The state of cessation of payment determines which proceedings are available to a debtor

A debtor must file for insolvency when it is in a state of cessation of payment, and it will be forced into liquidation if its situation appears irretrievably compromised. However, a debtor can seek the assistance or protection of the court in the form of amicable proceedings or a safeguard as soon as it encounters difficulties.

A cessation of payment forces the debtor to submit to the court’s scrutiny

The notion of cessation of payment refers to a state of cash insolvency resulting from the inability of a debtor to cover its current liabilities with its actual liquidity or cash-equivalent assets. It is assessed by taking into account all existing debts that are due (even if they are subject to a standstill), together with any moratorium or waiver obtained by the debtor, as well as any undrawn and currently available credit facilities.

A debtor that is in cessation of payment must file for judicial reorganisation, judicial liquidation or conciliation within 45 days. A public prosecutor and creditors can also force a debtor into judicial proceedings in this case. Failure to comply with the 45-day deadline constitutes mismanagement, which may expose de jure and de facto executives’ and directors’ personal liability to contribute to cover the shortfall of a debtor’s liabilities. The date of cessation of payment also starts a clawback period during which some transactions and payments can be declared null and void by the court.

The courts set or reassess the date of cessation of payment, and they can look back in time up to 18 months prior to the date of the opening judgment.

When, in addition to cessation of payment, any turnaround seems impossible despite the reorganisation of the debtor’s finances or operations, the court pronounces the opening of judicial liquidation (winding-up) proceedings.

Mere difficulties allow a debtor to seek assistance or protection of the court

Ahead of any situation of cessation of payment, the mere existence of difficulties suffices to apply for the opening of preventive amicable proceedings or safeguard proceedings. Any kind of difficulty (legal, financial, actual or foreseeable) can justify the filing of preventive amicable proceedings. However, to open a safeguard, the debtor must also demonstrate that it cannot overcome those difficulties by itself.

Court-assisted proceedings

Court-assisted proceedings comprise ad hoc mandate and conciliation proceedings, which are very similar: both are flexible and informal, essentially providing a legal framework for the conduct of confidential contractual negotiations between a debtor and its creditors under the aegis and with the assistance of a court-appointed nominee acting as a mediator.

Opening requirements

Court-assisted proceedings begin with a petition by the debtor to the chair of the relevant local commercial court requesting the appointment of a nominee.

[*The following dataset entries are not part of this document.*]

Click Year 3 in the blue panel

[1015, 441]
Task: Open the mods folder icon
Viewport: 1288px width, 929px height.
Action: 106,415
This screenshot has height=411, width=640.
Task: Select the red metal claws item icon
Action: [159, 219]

If the debtor faces difficulties but is not in cessation of payment, then it can apply for ad hoc mandate proceedings. Conciliation proceedings can be applied for even if the debtor is in cessation of payment as long as it lasted less than 45 days.

The debtor’s petition must include the name of the nominee and specify the duration and scope of its mission. The nominee is generally an insolvency practitioner selected by the petitioning debtor among insolvency administrators or liquidators owing to his or her authority, experience and technical knowledge.

There is no legal maximum duration for ad hoc mandate proceedings; however, standard practice is to set it for a period of three to six months, which is renewable without restriction. The maximum duration of conciliation proceedings is four months (which can be extended only once to ensure the total duration of conciliation proceedings never exceeds five months).[2]

Typically, the mission of the nominee is to facilitate an agreement between the company and its creditors, clients, suppliers or shareholders to resolve the company’s financial difficulties. He or she may also suggest steps to restructure the business and may also be in charge of facilitating the sale of the business in whole or in part at the request of the company and after hearing the relevant creditors’ views. The groundwork completed at this stage may be used later as part of court-controlled insolvency proceedings.

Incidence of court-assisted proceedings

Court-assisted proceedings are strictly confidential: to protect a debtor’s supplier credit, any person who is invited to take part in the process by the nominee or who becomes aware of the process, in any capacity, is bound by a statutory duty of confidentiality. Statutory auditors of a company – if any are in place – are automatically informed of the order appointing the nominee.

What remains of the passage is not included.